Phosphoproteomics research is crucial for clinical diagnosis. However, due to the self-hydrolysis of natural proteases and the complex typical pretreatment protocol, the traditional bottom-up method is not enough to achieve rapid analysis of phosphorylated proteins. In this work, we encapsulate trypsin (Try) in the ZIF-L(Co) to develop a new strategy that simplifies the phosphorylated protein analysis process and achieves rapid analysis. Try is encapsulated in the mesoporous ZIF-L(Co) to allow the proteins to be accessible to the enzymes.
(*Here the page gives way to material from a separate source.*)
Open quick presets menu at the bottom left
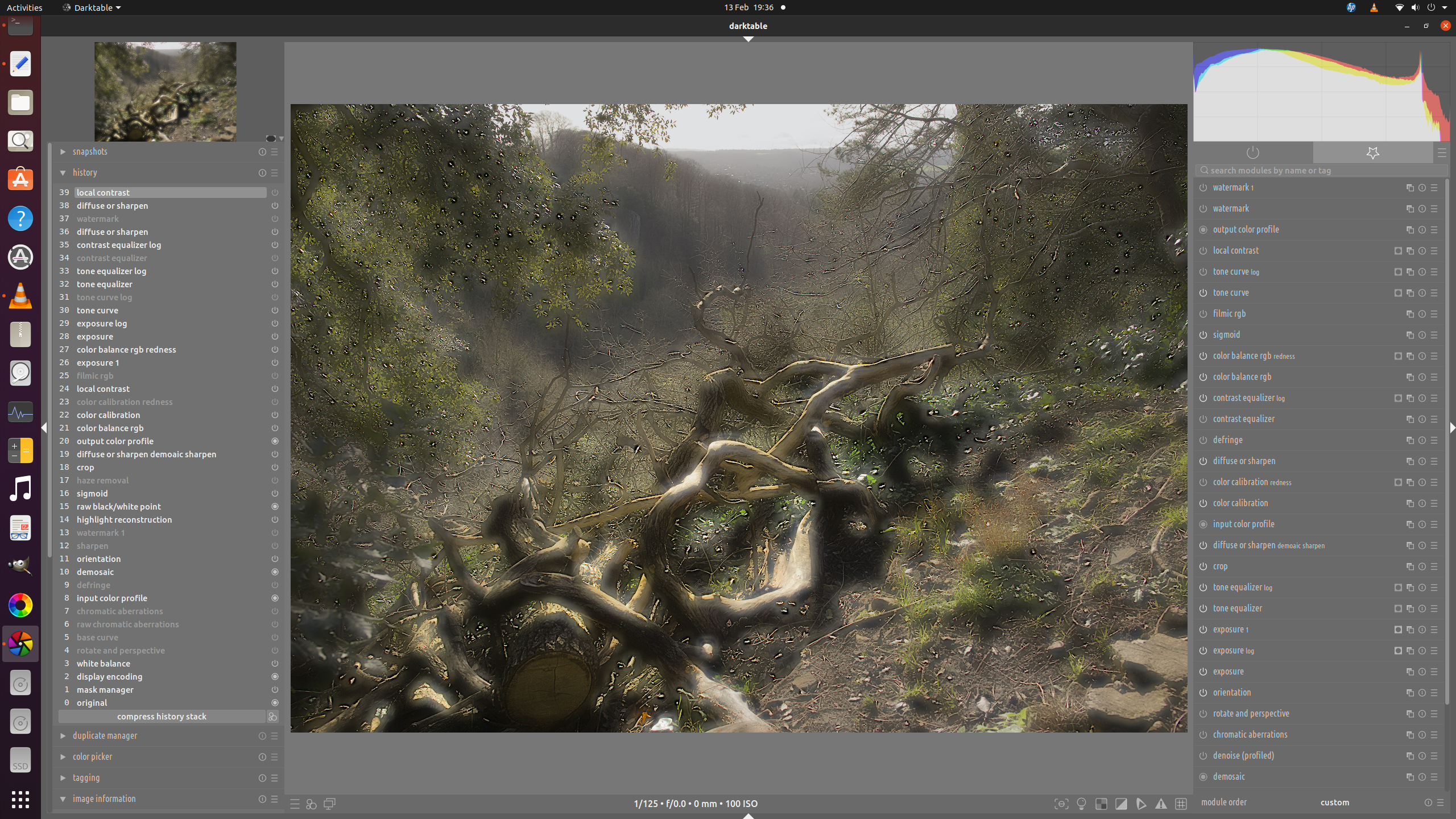 coord(295,804)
The hydrophobic ZIF-L(Co) can cause the unfolding of proteins and accelerates the digestion process. The Co(II) nodes enhance the affinity toward phosphorylated proteins and capture phosphopeptides selectively. Compared to the traditional denaturation, digestion, and enrichment method, which costs 20 h at least, our strategy simplifies the pretreatment workflow and yields phosphopeptides in just 3.4 h. This strategy is further applied in the analysis of phosphorylated proteins in biosamples such as nonfat milk, egg yolk, and human serum. The results show equivalent performance with the traditional method and exhibit great potential in bioanalysis. This new phosphorylated protein analysis strategy provides a powerful tool for proteomics analysis and promotes research in the field of biomedicine.